O PL 2364/26, apresentado na Câmara, veta o uso de radares camuflados e sem sinalização em vias de todo o país. Se aprovado, multas por equipamentos não visíveis serão anuladas e o CTB mudará para priorizar fiscalização educativa.
O Projeto de Lei (PL 2364/26) propõe a proibição do uso de radares de velocidade ocultos, camuflados ou sem sinalização prévia em vias de todo o Brasil. Se aprovado, o texto garantirá que multas registradas por equipamentos não visíveis aos motoristas sejam anuladas, promovendo uma alteração significativa no Código de Trânsito Brasileiro (CTB).
Apresentado na Câmara dos Deputados, o projeto é defendido com a argumentação de que a fiscalização de trânsito deve ter um papel educativo e preventivo, ao invés de ser um instrumento punitivo inesperado. A proposta busca assegurar maior transparência na fiscalização, tornando obrigatória a instalação de radares em locais de fácil visualização pelos condutores.
As multas aplicadas por equipamentos que descumprirem as exigências de visibilidade e sinalização poderão ser consideradas inválidas.

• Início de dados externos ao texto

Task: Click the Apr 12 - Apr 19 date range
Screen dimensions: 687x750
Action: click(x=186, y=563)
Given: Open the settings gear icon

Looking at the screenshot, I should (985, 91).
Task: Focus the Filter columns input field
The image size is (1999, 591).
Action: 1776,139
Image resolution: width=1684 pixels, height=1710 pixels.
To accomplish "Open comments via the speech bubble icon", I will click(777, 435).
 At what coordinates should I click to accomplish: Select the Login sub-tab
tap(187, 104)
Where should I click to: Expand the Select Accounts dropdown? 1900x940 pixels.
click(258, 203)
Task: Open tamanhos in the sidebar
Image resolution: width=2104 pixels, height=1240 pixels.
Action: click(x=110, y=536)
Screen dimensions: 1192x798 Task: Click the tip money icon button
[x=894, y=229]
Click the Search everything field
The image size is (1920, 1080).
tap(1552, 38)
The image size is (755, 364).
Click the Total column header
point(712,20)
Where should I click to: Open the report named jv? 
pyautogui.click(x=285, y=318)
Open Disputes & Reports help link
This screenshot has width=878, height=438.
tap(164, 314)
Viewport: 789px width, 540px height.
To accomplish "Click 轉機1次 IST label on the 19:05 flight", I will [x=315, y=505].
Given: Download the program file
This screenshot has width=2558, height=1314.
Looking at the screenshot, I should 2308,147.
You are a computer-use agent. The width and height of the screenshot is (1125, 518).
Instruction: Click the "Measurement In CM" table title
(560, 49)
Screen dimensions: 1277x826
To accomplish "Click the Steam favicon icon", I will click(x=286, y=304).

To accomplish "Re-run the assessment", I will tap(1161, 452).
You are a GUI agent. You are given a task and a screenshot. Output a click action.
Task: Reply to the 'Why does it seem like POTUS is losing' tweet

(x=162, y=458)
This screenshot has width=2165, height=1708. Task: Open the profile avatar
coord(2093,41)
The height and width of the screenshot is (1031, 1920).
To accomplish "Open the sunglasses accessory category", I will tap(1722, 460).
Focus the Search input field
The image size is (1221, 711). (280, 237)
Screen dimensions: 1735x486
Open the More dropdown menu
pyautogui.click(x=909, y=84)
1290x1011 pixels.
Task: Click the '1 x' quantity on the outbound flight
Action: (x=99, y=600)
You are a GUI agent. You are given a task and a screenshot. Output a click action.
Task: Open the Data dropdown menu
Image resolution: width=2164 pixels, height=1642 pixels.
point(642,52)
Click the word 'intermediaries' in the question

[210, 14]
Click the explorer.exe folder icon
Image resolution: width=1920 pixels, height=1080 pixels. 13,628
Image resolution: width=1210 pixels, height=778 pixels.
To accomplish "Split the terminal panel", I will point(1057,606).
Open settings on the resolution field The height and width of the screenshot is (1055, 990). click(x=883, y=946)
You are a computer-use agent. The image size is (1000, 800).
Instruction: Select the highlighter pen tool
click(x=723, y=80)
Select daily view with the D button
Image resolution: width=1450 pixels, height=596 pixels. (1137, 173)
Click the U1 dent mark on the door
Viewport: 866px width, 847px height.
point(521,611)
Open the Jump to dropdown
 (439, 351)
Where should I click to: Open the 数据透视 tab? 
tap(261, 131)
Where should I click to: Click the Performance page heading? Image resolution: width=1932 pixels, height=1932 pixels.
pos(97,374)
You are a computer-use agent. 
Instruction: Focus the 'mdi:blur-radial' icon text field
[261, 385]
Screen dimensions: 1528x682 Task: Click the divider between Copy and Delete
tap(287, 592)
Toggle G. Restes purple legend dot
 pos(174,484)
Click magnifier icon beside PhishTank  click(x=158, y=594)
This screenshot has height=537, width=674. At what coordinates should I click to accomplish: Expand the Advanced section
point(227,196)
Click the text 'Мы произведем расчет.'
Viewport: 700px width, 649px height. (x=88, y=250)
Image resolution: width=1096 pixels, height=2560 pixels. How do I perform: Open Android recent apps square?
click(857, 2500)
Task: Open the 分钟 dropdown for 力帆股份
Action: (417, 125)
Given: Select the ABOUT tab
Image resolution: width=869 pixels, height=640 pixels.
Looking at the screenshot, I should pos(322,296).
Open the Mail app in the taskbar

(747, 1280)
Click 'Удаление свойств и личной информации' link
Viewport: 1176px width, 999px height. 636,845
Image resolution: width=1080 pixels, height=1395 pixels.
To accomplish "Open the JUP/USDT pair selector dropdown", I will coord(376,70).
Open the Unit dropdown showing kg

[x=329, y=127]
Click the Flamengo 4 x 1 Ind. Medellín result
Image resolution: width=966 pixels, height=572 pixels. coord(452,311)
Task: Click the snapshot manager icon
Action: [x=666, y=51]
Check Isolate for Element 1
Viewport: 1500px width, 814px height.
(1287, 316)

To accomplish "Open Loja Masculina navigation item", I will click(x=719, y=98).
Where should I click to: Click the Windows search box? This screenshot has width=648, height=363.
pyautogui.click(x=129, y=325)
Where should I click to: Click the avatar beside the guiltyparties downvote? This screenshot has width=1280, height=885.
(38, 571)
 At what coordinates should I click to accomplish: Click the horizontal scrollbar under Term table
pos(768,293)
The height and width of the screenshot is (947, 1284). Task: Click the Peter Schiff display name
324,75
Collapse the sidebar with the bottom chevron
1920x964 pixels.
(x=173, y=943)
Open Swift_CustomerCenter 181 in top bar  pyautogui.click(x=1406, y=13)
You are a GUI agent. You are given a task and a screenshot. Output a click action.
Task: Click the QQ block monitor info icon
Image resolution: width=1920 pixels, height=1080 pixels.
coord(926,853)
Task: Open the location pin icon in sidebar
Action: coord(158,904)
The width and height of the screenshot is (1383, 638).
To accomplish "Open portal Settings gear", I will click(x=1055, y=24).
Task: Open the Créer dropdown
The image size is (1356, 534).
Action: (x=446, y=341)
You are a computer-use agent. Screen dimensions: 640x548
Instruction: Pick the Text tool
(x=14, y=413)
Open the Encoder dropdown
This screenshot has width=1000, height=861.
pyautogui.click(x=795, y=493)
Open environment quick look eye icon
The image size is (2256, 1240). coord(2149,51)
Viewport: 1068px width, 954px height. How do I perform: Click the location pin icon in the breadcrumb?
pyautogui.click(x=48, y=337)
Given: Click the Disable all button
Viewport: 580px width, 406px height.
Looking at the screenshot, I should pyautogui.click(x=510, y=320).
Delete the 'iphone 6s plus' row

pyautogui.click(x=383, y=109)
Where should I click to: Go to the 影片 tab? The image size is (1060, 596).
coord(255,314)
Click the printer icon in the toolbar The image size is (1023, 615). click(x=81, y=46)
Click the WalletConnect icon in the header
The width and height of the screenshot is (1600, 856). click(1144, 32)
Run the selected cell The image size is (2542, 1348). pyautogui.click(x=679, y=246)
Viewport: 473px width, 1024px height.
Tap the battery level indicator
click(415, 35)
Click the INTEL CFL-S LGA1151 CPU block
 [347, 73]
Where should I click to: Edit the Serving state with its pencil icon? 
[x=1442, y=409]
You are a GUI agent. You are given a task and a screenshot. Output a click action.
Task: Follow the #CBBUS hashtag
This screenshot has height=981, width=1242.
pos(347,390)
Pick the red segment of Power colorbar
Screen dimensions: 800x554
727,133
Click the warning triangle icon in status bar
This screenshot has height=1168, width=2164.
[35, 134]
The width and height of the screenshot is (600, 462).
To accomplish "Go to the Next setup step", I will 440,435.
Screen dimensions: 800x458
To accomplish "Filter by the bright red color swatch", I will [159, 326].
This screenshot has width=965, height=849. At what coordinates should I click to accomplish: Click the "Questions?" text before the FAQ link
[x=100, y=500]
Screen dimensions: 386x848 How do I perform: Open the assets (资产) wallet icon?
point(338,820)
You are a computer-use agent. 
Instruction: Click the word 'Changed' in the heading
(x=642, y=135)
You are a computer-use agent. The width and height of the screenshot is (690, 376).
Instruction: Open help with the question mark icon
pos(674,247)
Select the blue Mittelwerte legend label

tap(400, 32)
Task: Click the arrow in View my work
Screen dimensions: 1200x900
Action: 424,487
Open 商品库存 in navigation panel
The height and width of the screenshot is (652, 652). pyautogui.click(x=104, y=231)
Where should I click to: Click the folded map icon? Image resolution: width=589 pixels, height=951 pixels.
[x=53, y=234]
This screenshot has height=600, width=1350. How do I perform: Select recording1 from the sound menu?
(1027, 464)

Além disso, as exigências de sinalização clara para os radares serão inseridas diretamente no CTB, elevando a regra ao status de lei federal. A proposta ainda defende que a sinalização clara incentiva a redução de velocidade antes de pontos críticos, contribuindo para a prevenção de acidentes nas vias.
Vale ressaltar que a apresentação do projeto não resultou no cancelamento automático de nenhuma multa já aplicada. As regras atuais ainda permanecem em vigor enquanto o texto tramita pelo Congresso Nacional. Para que se torne lei, o PL 2364/26 deve ser analisado em caráter conclusivo pelas comissões da Câmara dos Deputados e, posteriormente, precisa ser aprovado pelo Senado Federal antes da sanção presidencial.
Atualmente, a fiscalização de velocidade é regulamentada pela Resolução nº 798/2020 do Conselho Nacional de Trânsito (Contran), que estabelece requisitos técnicos para validação das infrações. Os radares fixos, por exemplo, devem ser instalados após levantamento técnico prévio e em vias devidamente sinalizadas com a velocidade máxima permitida.
Os radares portáteis, por sua vez, devem ser operados por um agente de trânsito uniformizado ou autoridade competente, e a regulamentação já proíbe o uso dissimulado, exigindo que tanto o agente quanto o equipamento sejam visíveis aos motoristas em trechos pré-determinados.
O objetivo do PL 2364/26 é consolidar essa proibição diretamente no CTB, garantindo um respaldo jurídico mais forte para o cancelamento de multas irregulares. Em relação às penalidades por excesso de velocidade, estas variam conforme o percentual excedido, sendo as multas e pontuações na CNH ajustadas de acordo com a gravidade da infração.
O PL 2364/26 está atualmente em tramitação no Congresso. Caso seja aprovado nas comissões designadas na Câmara sem recurso para votação em Plenário, o texto seguirá diretamente para análise do Senado Federal.